Perlahan laki laki itu merogoh sesuatu dalam tasnya, dan mengeluarkan selembar kertas. Terlihat seperti kertas usang, yang sudah agak kecoklatan. Seperti kertas jaman dulu. Dan sebuah bolpoin hitam.
Ia menyodorkan pada gadis dihadapannya. Entah apa tujuannya, sehingga Aluna hanya bisa menatap polos dengan raut bertanya, laki laki itu terkekeh pelan
“Kamu tahu, aku dulu pernah mendengar. Entah siapa yang mengatakannya aku lupa. Kalau kamu rindu dengan seseorang, tapi kamu tahu rindu itu tidak akan tersampaikan pada tuannya. Selain doa, kamu bisa menuangkannya pada secarik kertas. Ya istilahnya menulis surat untuk seseorang yang dirindukan. Aku sudah sering melakukannya kadang membuatku sedikit lega, dan aku ingin kamu juga”
Aluna tersenyum tipis setelah mendengarnya, dengan hiasan sisa bulir bening yang masih bertengger di pipinya yang merah alami. Jujur saja, selama ini ia belum pernah menulis surat untuk siapapun. Tapi untuk hal ini sepertinya memang benar.

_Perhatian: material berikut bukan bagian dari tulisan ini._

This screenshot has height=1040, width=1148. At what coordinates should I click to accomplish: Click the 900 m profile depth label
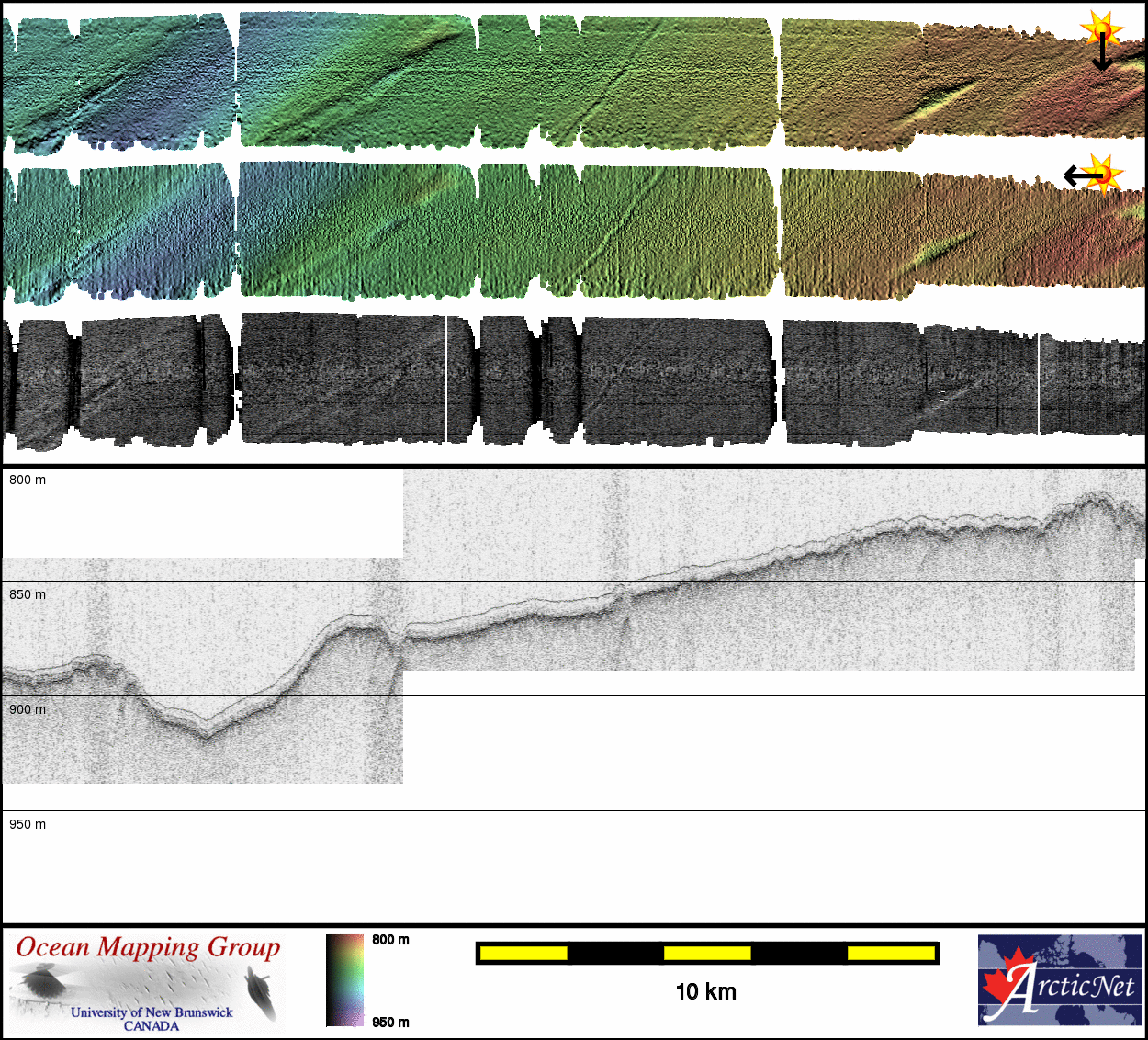[x=28, y=709]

Tidak ada salahnya ia mencoba. Tangan lentiknya mulai menari-nari diatas kertas tersebut. Menjejahi setiap sudut kertas.
Kepada kamu yang selama ini sudah menemani
Hai, apa kabar kamu disana?
Kamu sudah enggak merasakan sakit lagi kan??

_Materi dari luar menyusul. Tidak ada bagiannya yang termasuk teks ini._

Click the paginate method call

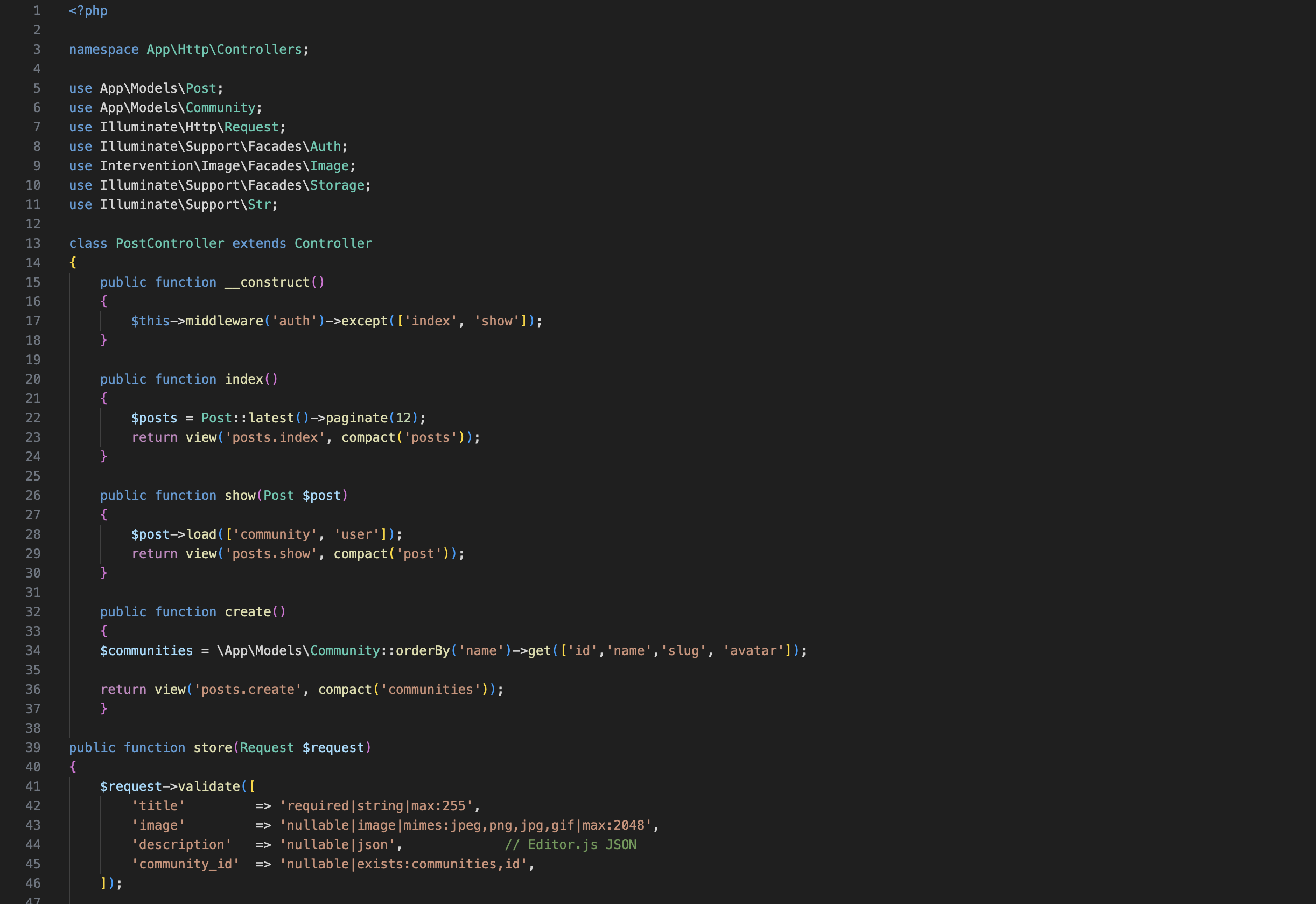pyautogui.click(x=356, y=418)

Aku senang kalau kamu sudah tenang dan bahagia disana. Oh iya sebelumnya kamu pasti heran melihatku dari atas sana Seorang Aluna menulis surat. Mungkin itu menjadi sesuatu hal yang sangat lucu kalau kamu ada disini, bisa juga menjadi bahan usilan kamu buat ngejek aku hahaha.